Before taking the reins two years ago, and with a background in finance, Bazin took 60 days to reflect on the hotel landscape in the 50 years up to 2000 as well as what has come to pass since.

Most hotel groups were created between the 1950s and 1970s and only had to worry about brands and product. “We had very very happy days, we each had enormous growth and then 2000 happened.”

The past 15 years have been a different story with three waves of a different nature – online travel agents, meta and the sharing economy – but did the industry react each time?

Paraphrasing Bazin a little here who, describing the various waves, says with a shrug, that each time the industry didn’t do anything about them. He adds that the industry “probably felt it was going to pass.”

“Did we move? No. We’re going to have a fourth and fifth and we’d better move. If we don’t we will be part of those old companies, probably still in existence 20 years from today but with very slim margins.”

So, what’s the plan?

Speaking at the Phocuswright conference last week, Bazin says he looked at the thirty-somethings starting tech-driven businesses with a blank sheet and compared it to his 50-year old company with “seven billion in assets, capex, management, legislation” and came up with five priorities.

Digital is just one of the priorities although it more than touches the others – operations, expansion, food and beverage and finally, company culture, which he says is the toughest.

“90% of the decisions are in the hands of people like me who are more than 50 years old. It won’t work because those under 35 have a much better view of what the market needs tomorrow. I don’t give them autonomy and they need breathing room, oxygen. The two populations don’t listen to each other.”

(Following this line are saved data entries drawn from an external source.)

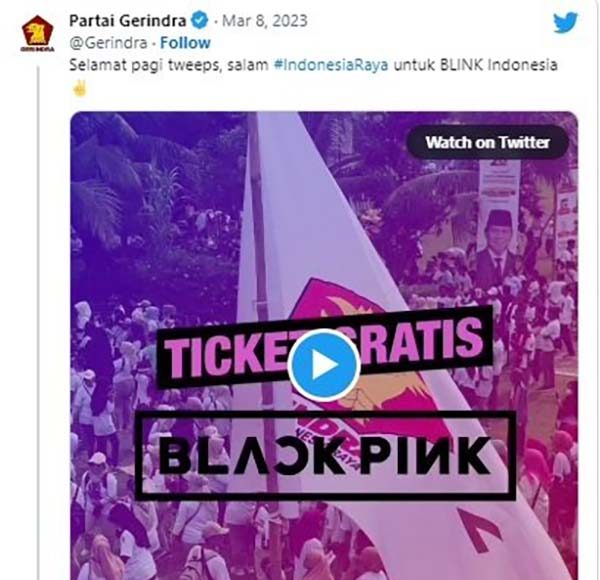
Task: Click the vertical thread line beside tweet
Action: click(38, 323)
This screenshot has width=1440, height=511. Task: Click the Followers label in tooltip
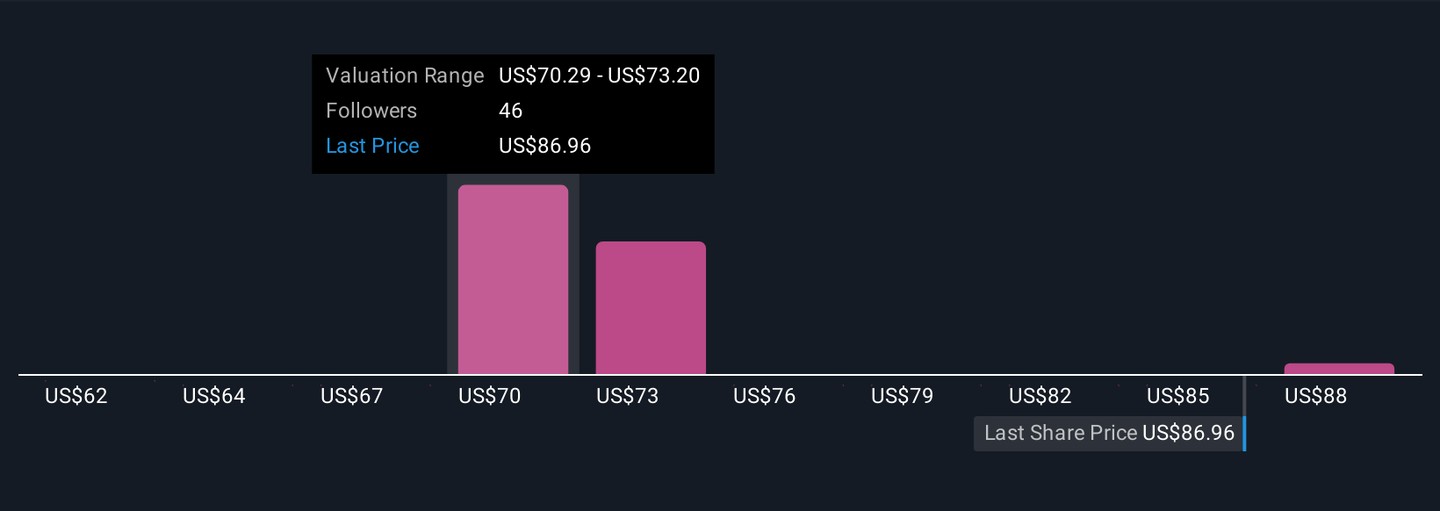click(371, 111)
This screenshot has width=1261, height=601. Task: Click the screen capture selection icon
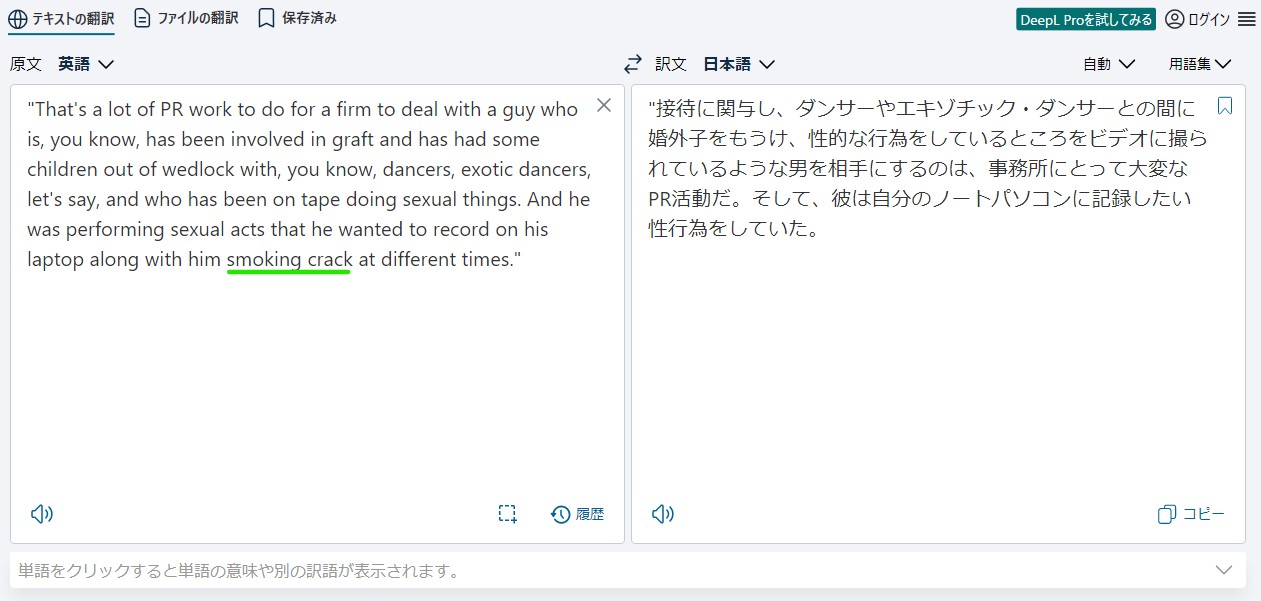point(508,514)
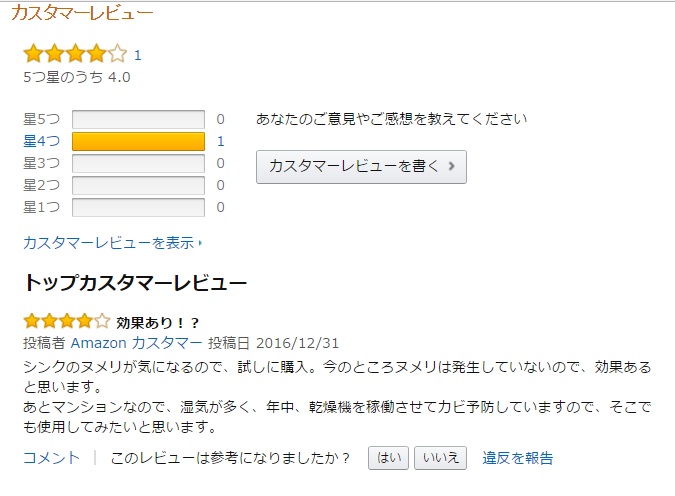This screenshot has width=675, height=496.
Task: Click the review count next to stars
Action: tap(138, 56)
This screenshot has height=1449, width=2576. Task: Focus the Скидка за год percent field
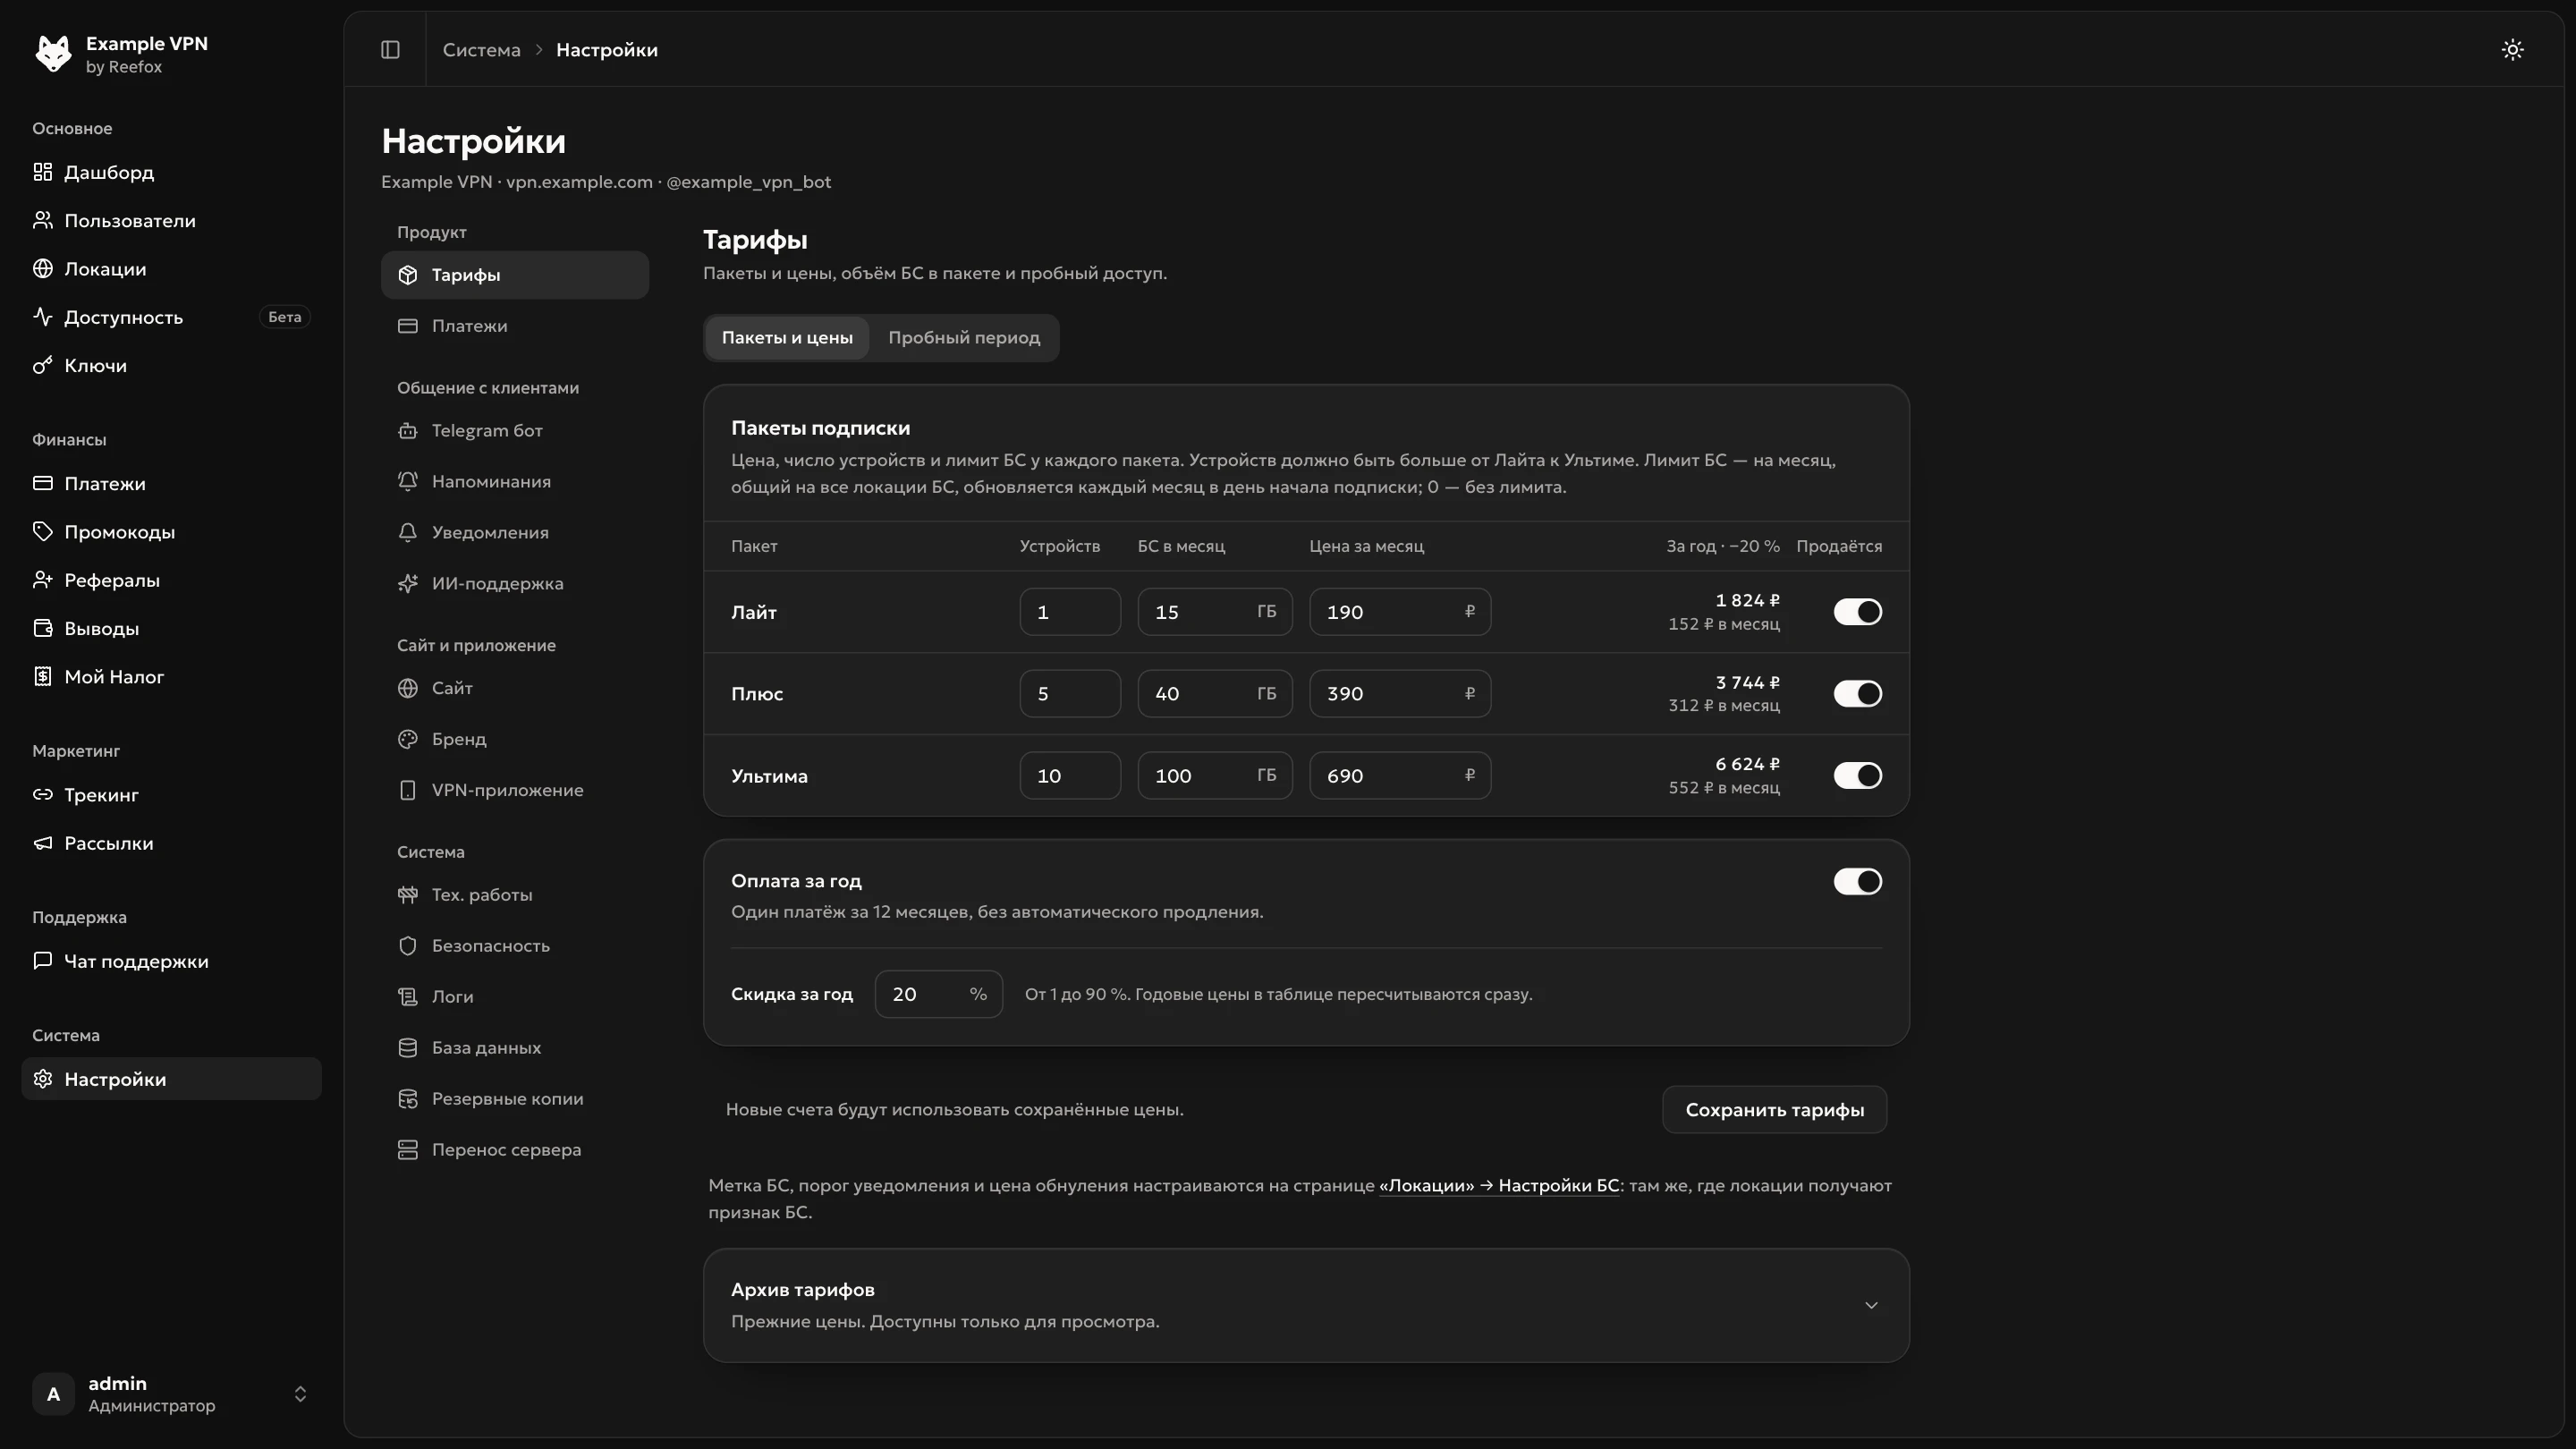point(938,995)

He touches on having to educate people to see things need to change, how he wishes AccorHotels had thought of the “formidable concept” that is Airbnb and how different the speed a company like his can go compared to the new digital disruptors.

Future

In a move being watched by many in the industry, AccorHotels acquired Fastbooking in April this year and shortly afterward unveiled its marketplace pitting independent hotels side-by-side with Accor’s own branded, chain properties. People would be wrong to think every independent hotel can join. It’s more about the hotels rated best in strong locations within destination cities, 327 cities to be exact.

Explaining the why, Bazin says that although OTAs bring incremental business, he doesn’t want to depend on them and feels a “duopoly” has been created.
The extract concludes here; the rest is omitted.